Minutes passed before Kaiku’s eyes flickered open again. The soldiers murmured to each other.
‘She will live,’ Kaiku said. ‘But she is very weak. The damage the poison has done is too widespread and too deep for me to repair entirely.’
Heth spoke up in Saramyrrhic. ‘I will carry her.’
‘It is not that simple. She needs rest, or she may not survive. Her body is at its limits already.’ She met Tsata’s gaze. ‘The poison was very strong,’ she said. ‘It is a miracle she lived long enough for me to get to her.’
She looked up, and caught sight of Asara standing there, watching her through the trees with singular interest. Then she turned away and was gone, leaving Kaiku faintly perturbed.

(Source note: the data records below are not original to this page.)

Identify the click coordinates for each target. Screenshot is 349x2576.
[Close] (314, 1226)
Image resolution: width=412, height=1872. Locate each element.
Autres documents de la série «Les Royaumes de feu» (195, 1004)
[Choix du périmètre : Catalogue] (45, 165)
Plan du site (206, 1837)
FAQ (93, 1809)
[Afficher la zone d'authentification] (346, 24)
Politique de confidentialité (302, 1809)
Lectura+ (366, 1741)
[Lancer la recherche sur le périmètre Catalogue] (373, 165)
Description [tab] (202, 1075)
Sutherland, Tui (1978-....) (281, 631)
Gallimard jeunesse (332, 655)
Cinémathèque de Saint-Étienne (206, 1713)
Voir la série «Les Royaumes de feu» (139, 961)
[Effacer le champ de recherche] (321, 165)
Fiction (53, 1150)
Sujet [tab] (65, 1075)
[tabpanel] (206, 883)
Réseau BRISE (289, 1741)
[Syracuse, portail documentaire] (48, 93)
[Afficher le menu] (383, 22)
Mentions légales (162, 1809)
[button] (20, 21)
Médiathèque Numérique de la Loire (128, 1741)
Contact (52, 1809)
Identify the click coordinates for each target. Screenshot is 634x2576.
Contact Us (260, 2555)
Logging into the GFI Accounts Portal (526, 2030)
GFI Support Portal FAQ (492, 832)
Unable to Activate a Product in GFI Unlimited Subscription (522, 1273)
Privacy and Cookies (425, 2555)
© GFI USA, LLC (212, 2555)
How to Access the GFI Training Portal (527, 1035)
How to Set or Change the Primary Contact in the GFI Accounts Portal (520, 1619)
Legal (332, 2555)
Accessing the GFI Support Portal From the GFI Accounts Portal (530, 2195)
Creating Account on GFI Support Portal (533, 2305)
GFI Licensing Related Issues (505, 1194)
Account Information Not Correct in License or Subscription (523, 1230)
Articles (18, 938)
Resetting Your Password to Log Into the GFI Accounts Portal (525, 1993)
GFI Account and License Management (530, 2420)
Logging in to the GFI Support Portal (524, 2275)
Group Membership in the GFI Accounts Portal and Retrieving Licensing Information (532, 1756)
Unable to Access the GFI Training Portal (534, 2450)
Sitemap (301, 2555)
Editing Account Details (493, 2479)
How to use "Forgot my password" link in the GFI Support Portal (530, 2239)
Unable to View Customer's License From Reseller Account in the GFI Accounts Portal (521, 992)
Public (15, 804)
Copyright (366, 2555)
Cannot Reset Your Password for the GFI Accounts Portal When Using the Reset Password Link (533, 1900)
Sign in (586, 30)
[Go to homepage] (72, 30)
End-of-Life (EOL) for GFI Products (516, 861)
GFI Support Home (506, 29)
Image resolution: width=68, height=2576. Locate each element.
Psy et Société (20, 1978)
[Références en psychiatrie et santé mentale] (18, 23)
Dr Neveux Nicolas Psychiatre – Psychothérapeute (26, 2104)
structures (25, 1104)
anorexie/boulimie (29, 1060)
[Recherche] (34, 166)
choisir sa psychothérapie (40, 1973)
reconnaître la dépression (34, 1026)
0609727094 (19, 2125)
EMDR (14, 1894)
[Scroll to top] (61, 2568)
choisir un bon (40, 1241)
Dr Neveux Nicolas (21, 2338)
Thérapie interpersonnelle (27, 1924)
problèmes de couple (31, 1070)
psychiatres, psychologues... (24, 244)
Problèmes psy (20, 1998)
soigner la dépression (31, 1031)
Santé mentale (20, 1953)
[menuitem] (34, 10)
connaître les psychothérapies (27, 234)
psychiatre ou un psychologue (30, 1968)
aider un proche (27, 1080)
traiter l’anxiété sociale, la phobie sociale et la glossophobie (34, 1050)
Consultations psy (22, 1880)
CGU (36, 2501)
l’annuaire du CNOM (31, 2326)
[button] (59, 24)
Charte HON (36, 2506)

‘Make her comfortable,’ Kaiku said to the Tkiurathi. ‘I will speak with Doja.’ She got to her feet.
‘You have my gratitude,’ Heth said uncertainly, glancing at Tsata for approval. He found Saramyr customs as difficult as she found theirs.
‘And mine,’ Tsata said.
‘We are
pash
, you idiots,’ she said tenderly. ‘No thanks are needed.’
‘You mean we’re staying here?’ one of the soldiers called in disbelief. All eyes looked to him. He was a black-haired man around his twenty-fifth harvest. She knew him: his name was Kugo.
Kaiku fixed him a hard stare, made harder by the demonic colour of her eyes. She could feel the momentary warmth of cameraderie drain from her. ‘That is what I am going to talk to your leader about.’
‘We can’t stay here!’ he said. ‘Heart’s blood, four of us are dead already; you yourself were nearly a fifth; she was a hair’s breadth from being number six. This is only our second day! How long do you think we’re going to survive if we just wait around in the forest?’
Kaiku could feel herself tensing, readying for a confrontation. She should have just walked away from this, swept him icily aside. But something inside her would not allow her to let it go, because she knew where this was coming from, and she wanted to hear him say it.